REQUIREMENTS> Arrange the listing as a Markdown table with the columns "Row" and "Line", omitting blank lines. Begin at the line that contains "The height and", stop after the line that contains "Edit the Description", and leave the pictures out.

——

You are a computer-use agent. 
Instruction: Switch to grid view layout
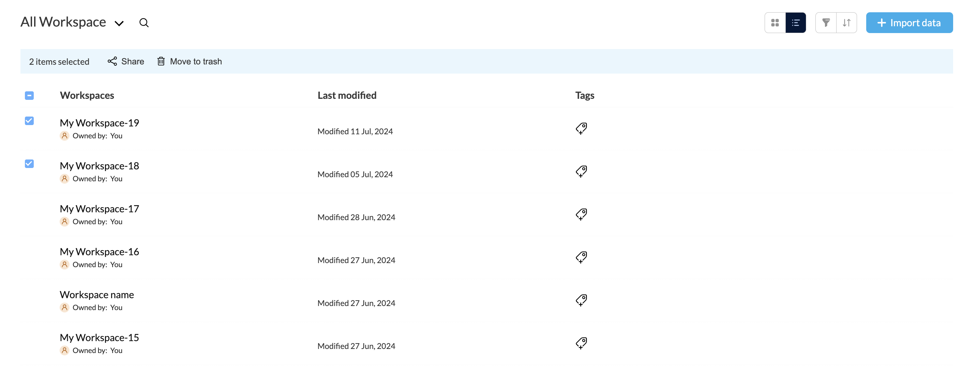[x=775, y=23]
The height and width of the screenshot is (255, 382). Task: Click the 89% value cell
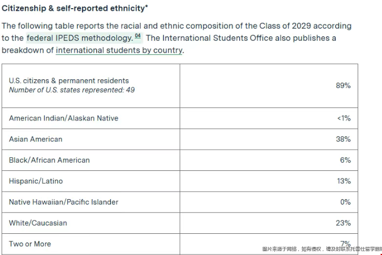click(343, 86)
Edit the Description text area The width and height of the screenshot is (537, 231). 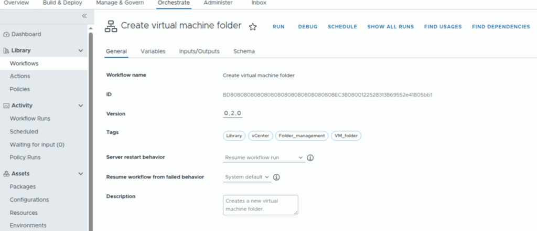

——

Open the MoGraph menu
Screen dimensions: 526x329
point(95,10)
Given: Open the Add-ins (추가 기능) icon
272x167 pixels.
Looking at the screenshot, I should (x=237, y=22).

——

SOLUTION>
| Row | Line |
|---|---|
| 1 | The height and width of the screenshot is (255, 382). Task: Click the 89% value cell |
| 2 | click(343, 86) |
| 3 | Edit the Description text area The width and height of the screenshot is (537, 231).  |